La lumière visible pour l’œil humain se situe entre l’ultraviolet (haute énergie) et l’infrarouge (basse énergie). C’est dans cette fenêtre que les cellules solaires captent la lumière pour produire de l’énergie. Or, près de 50% du rayonnement solaire se situe dans la zone de basse énergie qu’est l’infrarouge proche et lointain. Des chimistes de l’Université de Genève (UNIGE) sont en passe de «rendre visible» la lumière infrarouge en empilant les photons qui la constituent pour en augmenter l’énergie grâce à une chaîne moléculaire constituée d’une alternance de terres rares. Pour la réaliser, il faut que les éléments semblables, naturellement indifférents les uns aux autres, se rejettent violemment afin de ne pas être voisins dans la chaîne. Pour réaliser ce tour de force, les chercheurs de l’UNIGE ont programmé et modifié les molécules de terres rares, induisant la répulsion de leurs semblables. Des résultats à lire dans la revue Chemical Science.
 
Quinze éléments du tableau périodique sont qualifiés de terres rares, non pas parce qu’ils sont difficiles à trouver sur le globe, mais parce qu’ils possèdent des caractéristiques propres aux niveaux chimique, magnétique et optique. C’est pourquoi, avec la montée de l’électronique, ils sont utilisés dans la grande majorité des objets de notre quotidien : aimant, lampe, batterie, catalyseur, etc.
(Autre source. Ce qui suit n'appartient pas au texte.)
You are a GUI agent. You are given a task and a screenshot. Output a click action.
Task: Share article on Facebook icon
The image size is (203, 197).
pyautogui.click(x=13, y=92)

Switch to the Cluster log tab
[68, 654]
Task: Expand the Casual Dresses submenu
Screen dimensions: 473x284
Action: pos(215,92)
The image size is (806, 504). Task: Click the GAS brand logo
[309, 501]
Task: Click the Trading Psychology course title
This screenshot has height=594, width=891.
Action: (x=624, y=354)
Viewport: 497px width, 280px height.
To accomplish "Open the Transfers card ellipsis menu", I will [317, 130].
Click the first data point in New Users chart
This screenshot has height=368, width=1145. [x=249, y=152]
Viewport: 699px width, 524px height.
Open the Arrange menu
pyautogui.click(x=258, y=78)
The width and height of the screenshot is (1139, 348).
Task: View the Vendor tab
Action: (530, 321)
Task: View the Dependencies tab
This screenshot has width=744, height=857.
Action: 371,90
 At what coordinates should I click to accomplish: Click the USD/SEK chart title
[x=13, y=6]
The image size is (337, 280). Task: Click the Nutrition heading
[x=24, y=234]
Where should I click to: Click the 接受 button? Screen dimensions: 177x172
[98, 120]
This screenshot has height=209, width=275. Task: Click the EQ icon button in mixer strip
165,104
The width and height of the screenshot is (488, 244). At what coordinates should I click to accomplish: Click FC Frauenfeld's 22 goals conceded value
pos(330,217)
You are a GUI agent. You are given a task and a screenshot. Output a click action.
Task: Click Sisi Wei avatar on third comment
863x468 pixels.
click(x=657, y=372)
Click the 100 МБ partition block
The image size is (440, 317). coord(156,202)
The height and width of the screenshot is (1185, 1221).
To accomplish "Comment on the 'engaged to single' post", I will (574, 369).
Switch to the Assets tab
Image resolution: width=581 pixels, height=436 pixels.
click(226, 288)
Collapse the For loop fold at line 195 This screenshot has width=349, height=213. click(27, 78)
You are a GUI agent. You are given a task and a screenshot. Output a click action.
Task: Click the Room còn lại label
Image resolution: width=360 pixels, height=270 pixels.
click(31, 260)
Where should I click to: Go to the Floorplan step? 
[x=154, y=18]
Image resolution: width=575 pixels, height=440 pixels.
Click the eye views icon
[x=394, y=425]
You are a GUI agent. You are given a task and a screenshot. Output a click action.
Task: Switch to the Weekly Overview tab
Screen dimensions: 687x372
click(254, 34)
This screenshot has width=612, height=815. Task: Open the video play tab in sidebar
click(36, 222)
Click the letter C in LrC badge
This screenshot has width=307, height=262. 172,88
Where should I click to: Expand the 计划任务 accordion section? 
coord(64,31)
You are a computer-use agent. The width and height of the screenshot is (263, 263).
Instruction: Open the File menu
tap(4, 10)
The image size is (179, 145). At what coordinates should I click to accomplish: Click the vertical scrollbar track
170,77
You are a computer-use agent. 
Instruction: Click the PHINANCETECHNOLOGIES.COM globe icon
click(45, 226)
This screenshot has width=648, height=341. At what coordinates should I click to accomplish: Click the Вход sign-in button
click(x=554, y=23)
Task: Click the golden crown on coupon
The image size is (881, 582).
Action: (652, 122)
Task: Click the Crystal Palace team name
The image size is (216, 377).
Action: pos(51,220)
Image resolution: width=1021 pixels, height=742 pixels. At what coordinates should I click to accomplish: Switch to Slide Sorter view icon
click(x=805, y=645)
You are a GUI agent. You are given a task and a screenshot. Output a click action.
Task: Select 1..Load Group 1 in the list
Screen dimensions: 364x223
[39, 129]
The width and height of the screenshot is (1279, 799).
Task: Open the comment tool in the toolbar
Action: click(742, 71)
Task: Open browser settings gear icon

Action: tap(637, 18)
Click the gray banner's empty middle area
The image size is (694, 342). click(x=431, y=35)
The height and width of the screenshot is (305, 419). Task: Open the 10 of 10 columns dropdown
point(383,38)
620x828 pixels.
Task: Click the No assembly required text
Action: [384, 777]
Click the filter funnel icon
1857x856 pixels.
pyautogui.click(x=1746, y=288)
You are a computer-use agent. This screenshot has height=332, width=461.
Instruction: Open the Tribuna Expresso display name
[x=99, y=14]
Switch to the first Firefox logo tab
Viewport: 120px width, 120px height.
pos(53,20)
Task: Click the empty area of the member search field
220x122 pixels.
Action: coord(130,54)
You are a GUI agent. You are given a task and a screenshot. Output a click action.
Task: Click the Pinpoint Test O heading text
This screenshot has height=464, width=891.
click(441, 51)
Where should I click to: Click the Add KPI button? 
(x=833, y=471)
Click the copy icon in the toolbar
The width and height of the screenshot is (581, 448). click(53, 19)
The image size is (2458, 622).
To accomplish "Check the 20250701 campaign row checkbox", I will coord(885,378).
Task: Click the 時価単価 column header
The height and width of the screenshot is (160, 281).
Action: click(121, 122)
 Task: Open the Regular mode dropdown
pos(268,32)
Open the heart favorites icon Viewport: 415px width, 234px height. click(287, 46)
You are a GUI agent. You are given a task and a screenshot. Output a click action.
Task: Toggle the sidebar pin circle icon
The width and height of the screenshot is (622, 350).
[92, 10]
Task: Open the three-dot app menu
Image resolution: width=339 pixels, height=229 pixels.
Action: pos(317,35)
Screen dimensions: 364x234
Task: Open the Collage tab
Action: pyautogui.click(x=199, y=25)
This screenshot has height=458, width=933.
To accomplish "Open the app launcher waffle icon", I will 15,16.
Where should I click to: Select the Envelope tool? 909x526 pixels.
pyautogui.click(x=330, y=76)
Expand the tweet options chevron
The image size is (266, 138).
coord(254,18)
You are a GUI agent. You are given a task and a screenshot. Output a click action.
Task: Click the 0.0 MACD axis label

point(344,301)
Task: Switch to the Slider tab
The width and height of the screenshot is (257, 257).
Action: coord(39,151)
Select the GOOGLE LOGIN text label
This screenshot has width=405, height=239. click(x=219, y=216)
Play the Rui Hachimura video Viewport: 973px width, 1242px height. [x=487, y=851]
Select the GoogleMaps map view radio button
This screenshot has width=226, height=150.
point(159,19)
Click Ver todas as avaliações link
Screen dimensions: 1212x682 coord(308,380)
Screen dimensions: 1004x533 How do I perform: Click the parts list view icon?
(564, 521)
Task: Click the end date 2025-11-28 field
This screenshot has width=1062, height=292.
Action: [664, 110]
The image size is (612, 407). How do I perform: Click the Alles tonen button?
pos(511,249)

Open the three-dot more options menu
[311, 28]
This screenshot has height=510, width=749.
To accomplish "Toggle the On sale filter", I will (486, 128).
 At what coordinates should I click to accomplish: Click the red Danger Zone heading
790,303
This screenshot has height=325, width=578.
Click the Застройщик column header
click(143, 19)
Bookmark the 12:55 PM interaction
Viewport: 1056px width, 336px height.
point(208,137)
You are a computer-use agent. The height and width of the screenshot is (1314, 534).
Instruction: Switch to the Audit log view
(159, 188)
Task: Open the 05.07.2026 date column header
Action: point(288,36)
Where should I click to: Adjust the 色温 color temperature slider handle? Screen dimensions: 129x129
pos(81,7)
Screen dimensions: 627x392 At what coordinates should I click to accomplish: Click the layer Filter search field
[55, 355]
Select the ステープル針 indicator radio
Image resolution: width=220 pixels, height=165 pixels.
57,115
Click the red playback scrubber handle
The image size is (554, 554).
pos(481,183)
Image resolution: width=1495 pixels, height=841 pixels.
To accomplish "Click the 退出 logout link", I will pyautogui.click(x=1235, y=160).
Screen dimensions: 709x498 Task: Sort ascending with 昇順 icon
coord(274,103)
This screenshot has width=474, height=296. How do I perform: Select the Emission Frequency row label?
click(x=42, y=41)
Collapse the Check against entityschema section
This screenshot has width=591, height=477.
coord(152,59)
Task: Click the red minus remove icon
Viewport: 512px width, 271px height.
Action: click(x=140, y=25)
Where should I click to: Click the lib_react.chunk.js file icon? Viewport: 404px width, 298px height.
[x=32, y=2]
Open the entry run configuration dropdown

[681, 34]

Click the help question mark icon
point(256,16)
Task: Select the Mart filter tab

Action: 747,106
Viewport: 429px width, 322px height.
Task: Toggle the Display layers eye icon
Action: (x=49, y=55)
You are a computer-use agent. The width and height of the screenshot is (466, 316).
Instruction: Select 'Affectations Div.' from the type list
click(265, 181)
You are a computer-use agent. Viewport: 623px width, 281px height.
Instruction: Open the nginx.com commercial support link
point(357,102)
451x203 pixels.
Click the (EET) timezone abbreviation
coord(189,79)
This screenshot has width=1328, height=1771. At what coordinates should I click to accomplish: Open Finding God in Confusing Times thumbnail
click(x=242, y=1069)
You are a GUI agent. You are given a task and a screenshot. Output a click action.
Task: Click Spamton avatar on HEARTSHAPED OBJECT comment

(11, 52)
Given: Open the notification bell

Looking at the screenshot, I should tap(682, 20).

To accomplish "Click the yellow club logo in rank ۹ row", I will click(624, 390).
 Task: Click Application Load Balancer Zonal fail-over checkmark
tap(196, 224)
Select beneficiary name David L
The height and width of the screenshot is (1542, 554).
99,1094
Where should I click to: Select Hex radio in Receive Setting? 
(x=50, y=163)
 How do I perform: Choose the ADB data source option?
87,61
Des chimistes de l’UNIGE, en collaboration avec le Centre de biophysique moléculaire du CNRS d’Orléans, se sont alors demandés s’il serait possible de combiner des molécules de terres rares afin de promouvoir les photons de la zone infrarouge vers la lumière visible et de les rendre utilisables par nos cellules solaires.


Rejeter son voisin pour augmenter l’énergie


Pour créer une chaine moléculaire de terres rares, dite polymérique, il faut sélectionner deux terres rares, l’ytterbium et l’erbium, et les alterner dans les petits récepteurs moléculaires qui constituent la chaîne, afin de permettre le transfert de l’énergie. Mais les molécules d’ytterbium comme celles d’erbium ont tendance à se regrouper aux mêmes endroits de la chaîne, empêchant l’alternance. «Il fallait trouver un moyen pour que lorsqu’une molécule de terre rare remplit un récepteur, elle rejette ensuite les molécules semblables des récepteurs voisins», explique Claude Piguet, professeur au Département de chimie minérale et analytique de la Faculté des sciences de l’UNIGE.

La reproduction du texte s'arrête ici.